# [DATA UNDER STUDY]
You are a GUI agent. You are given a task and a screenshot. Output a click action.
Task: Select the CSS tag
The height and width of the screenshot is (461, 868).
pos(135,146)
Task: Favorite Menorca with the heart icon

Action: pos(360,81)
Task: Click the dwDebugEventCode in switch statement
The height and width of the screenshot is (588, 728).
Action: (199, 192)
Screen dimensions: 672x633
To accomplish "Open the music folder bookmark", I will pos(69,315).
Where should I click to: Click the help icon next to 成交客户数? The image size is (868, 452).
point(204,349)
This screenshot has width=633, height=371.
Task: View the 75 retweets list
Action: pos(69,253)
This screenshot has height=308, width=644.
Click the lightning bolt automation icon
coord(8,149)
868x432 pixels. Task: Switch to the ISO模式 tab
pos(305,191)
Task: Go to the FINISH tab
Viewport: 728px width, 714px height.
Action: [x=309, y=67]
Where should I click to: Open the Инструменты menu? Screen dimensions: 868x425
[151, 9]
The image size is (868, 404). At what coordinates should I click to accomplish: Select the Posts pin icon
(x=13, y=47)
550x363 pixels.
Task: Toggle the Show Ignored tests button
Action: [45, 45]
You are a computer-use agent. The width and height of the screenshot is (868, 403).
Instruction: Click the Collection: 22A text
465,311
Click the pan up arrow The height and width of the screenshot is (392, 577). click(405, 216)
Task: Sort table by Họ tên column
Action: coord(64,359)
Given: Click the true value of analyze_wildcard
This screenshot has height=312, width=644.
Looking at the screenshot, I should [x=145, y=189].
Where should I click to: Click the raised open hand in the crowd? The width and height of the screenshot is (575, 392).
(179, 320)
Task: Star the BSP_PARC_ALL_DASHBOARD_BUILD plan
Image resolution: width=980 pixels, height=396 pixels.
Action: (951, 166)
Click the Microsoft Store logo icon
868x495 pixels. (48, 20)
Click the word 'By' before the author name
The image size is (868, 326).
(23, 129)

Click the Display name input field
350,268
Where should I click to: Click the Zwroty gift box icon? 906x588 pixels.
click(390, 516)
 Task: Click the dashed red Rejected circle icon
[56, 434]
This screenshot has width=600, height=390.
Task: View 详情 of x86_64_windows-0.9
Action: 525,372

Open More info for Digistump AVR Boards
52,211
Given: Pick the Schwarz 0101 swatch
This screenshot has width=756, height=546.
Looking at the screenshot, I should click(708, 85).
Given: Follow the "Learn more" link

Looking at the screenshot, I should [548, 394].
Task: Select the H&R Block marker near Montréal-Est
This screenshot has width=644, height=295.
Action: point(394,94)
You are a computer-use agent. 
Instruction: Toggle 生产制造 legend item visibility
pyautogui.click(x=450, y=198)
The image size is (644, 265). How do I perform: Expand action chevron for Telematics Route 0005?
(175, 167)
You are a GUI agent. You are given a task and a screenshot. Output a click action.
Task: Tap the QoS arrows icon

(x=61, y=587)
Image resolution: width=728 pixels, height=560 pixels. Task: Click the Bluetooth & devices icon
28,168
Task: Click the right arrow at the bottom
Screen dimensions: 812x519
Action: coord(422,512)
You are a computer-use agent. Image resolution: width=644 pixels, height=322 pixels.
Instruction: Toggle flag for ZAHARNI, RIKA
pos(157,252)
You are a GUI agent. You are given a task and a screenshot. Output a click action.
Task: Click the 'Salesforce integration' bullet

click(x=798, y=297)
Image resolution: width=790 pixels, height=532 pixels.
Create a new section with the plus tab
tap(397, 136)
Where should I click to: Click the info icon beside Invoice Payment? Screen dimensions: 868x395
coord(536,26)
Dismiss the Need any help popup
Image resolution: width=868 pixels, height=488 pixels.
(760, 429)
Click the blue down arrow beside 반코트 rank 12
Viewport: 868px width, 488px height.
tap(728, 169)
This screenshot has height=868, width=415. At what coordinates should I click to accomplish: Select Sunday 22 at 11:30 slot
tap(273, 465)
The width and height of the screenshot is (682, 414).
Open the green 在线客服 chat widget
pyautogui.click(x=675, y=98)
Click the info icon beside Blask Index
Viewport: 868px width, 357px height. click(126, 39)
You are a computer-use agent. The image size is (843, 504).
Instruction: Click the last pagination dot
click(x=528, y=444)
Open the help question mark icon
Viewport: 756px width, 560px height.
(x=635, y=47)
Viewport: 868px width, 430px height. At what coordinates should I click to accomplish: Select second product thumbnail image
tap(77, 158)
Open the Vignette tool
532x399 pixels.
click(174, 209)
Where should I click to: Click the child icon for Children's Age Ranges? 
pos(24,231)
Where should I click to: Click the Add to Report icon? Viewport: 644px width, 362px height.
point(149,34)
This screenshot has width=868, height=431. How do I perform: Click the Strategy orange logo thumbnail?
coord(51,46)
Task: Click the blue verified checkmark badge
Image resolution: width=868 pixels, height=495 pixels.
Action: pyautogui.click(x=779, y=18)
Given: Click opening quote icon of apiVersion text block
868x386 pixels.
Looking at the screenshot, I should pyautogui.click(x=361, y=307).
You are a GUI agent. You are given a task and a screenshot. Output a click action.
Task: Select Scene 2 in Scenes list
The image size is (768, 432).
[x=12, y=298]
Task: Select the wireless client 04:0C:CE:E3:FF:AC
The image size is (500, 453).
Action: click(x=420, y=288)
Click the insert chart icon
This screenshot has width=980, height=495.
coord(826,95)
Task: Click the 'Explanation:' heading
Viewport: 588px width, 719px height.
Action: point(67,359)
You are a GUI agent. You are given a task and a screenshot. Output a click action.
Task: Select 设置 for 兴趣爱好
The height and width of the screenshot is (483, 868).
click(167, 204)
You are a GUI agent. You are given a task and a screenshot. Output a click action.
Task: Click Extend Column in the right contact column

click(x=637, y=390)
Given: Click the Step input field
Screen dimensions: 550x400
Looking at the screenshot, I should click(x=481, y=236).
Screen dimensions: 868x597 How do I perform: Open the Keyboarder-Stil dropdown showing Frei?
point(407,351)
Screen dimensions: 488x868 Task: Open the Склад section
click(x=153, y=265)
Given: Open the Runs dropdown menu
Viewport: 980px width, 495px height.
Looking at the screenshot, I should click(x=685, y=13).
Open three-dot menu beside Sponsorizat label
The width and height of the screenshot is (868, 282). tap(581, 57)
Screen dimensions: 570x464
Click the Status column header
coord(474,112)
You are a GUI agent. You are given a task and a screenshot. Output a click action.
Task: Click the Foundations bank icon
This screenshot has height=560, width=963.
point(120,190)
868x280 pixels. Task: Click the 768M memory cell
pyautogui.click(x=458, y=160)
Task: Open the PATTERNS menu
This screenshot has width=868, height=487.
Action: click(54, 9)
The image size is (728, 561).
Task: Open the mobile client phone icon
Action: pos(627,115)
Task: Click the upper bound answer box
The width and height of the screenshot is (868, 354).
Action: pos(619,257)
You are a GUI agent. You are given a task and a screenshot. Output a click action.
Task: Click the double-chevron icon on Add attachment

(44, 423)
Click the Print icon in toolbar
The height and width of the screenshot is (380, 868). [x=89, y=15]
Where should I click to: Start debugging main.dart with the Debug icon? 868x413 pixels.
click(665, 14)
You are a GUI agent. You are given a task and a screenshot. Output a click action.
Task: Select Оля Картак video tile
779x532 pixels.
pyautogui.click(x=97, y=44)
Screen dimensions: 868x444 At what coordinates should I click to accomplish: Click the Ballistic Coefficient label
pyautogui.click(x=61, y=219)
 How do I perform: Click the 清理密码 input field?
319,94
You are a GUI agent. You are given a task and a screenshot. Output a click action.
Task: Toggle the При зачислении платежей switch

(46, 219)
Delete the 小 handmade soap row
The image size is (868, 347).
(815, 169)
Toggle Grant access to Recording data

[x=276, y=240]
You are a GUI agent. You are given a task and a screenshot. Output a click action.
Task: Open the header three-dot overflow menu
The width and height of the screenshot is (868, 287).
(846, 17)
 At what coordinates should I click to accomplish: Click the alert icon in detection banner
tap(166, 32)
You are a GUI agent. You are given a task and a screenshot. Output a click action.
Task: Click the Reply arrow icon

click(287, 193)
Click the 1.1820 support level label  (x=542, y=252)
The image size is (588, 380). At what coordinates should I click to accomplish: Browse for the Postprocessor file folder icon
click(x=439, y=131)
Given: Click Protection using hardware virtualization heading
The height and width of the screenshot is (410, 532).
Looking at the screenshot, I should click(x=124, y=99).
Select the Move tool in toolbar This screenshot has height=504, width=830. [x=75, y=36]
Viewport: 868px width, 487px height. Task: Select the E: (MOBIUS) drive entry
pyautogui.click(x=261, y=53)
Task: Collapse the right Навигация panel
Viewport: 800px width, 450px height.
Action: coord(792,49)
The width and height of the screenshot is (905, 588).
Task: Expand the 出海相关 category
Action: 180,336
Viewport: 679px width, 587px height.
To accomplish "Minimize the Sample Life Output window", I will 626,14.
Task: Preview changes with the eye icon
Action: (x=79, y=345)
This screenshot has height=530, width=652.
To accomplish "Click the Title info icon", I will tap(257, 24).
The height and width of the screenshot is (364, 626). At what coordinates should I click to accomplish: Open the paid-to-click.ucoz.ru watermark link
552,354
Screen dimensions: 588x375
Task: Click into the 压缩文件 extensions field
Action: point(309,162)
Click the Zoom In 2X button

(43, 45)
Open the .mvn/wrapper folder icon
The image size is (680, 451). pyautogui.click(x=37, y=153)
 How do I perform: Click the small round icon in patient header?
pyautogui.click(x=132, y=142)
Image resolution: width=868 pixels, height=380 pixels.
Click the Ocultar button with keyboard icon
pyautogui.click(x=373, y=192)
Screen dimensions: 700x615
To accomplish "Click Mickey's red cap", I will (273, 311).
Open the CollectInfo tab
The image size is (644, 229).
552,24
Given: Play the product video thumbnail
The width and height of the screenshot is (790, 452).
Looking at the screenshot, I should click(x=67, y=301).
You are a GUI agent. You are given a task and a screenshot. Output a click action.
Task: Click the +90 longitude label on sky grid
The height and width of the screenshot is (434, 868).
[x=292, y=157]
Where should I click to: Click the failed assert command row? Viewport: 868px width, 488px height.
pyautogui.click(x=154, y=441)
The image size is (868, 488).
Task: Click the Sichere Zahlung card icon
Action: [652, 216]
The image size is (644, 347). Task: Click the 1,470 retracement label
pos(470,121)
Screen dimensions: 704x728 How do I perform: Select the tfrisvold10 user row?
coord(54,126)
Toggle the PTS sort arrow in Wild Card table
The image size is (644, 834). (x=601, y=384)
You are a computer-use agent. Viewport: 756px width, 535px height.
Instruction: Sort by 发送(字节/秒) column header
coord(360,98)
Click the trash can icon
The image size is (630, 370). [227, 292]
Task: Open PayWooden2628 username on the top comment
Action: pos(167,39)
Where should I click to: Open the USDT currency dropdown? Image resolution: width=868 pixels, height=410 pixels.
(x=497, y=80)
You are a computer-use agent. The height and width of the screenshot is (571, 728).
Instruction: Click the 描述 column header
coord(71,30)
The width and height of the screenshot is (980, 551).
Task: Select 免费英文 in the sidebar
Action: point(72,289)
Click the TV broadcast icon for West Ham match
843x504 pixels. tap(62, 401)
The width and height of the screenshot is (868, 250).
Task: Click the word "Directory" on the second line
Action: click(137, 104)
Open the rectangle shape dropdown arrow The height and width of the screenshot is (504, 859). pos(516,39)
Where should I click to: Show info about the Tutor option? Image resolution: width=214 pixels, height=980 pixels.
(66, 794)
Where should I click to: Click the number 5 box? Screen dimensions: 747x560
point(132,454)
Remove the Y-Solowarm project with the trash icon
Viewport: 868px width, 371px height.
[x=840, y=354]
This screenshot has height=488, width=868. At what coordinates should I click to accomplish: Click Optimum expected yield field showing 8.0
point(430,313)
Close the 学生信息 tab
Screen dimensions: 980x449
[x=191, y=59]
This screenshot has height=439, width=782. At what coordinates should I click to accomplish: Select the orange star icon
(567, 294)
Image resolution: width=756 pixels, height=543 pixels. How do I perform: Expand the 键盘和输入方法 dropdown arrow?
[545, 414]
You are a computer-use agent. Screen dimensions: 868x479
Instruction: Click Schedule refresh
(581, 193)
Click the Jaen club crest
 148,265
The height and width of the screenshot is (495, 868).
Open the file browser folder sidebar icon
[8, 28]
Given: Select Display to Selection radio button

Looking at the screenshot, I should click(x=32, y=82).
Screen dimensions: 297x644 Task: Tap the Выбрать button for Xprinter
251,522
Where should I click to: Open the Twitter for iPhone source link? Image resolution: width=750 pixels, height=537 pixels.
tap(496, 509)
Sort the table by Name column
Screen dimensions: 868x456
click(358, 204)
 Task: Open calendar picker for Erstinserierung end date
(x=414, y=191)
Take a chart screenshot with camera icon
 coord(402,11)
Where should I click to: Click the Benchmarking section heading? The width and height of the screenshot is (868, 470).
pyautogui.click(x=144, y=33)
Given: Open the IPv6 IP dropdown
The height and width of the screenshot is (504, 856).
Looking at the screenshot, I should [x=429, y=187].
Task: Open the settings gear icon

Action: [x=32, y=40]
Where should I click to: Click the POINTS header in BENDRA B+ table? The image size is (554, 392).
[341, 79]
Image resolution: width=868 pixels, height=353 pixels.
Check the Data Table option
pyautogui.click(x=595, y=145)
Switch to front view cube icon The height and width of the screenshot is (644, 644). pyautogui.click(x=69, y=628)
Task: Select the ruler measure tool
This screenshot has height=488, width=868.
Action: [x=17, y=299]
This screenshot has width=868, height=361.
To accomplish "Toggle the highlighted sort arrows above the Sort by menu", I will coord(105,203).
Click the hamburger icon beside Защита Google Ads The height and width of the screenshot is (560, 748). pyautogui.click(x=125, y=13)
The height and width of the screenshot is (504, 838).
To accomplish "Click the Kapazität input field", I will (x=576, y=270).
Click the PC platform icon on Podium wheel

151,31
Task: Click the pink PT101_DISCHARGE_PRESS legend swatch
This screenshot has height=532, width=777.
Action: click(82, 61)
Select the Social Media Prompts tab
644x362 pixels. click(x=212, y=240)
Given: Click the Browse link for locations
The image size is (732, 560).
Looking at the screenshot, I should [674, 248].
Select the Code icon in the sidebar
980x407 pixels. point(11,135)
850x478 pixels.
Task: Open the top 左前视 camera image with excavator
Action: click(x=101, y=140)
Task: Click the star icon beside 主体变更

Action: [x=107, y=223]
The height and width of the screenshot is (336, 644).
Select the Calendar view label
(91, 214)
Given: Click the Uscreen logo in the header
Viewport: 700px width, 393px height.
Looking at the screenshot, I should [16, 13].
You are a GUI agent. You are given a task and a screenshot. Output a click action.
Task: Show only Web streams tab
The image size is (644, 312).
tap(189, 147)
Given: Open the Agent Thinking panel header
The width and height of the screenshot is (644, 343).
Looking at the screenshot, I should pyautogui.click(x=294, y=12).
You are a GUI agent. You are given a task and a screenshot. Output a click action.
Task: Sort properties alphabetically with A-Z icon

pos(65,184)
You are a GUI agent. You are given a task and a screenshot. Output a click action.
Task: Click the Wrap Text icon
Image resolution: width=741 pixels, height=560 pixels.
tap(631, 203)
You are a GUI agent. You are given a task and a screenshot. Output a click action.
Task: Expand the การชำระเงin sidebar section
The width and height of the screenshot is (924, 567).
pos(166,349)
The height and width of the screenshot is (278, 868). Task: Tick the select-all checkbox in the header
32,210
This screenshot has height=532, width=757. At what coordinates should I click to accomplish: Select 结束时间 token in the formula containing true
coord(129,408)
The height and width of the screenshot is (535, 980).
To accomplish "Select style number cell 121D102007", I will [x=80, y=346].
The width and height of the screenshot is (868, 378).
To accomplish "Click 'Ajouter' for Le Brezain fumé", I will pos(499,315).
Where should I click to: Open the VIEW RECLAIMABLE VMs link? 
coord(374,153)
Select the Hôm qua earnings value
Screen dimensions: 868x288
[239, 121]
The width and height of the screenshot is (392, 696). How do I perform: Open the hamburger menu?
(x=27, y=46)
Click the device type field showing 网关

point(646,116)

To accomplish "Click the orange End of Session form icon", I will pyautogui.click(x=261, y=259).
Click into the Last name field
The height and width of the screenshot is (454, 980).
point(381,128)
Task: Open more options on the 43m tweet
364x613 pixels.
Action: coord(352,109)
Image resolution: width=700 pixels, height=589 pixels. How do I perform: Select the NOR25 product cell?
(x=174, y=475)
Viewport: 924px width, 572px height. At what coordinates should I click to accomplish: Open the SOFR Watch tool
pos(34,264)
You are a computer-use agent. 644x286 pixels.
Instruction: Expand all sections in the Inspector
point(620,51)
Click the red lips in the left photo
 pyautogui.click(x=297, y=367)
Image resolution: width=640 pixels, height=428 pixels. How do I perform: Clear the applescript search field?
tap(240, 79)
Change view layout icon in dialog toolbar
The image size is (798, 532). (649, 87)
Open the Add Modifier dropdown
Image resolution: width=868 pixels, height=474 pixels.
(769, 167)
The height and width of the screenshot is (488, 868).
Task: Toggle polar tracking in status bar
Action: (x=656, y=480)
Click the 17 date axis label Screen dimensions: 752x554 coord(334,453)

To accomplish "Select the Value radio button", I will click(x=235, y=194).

# [TASK OBJECTIVE]
Search the records above for the string "panel". Report each line that has it.

# [YOUR SOLUTION]
Task: Collapse the right Навигация panel
Given: Open the Agent Thinking panel header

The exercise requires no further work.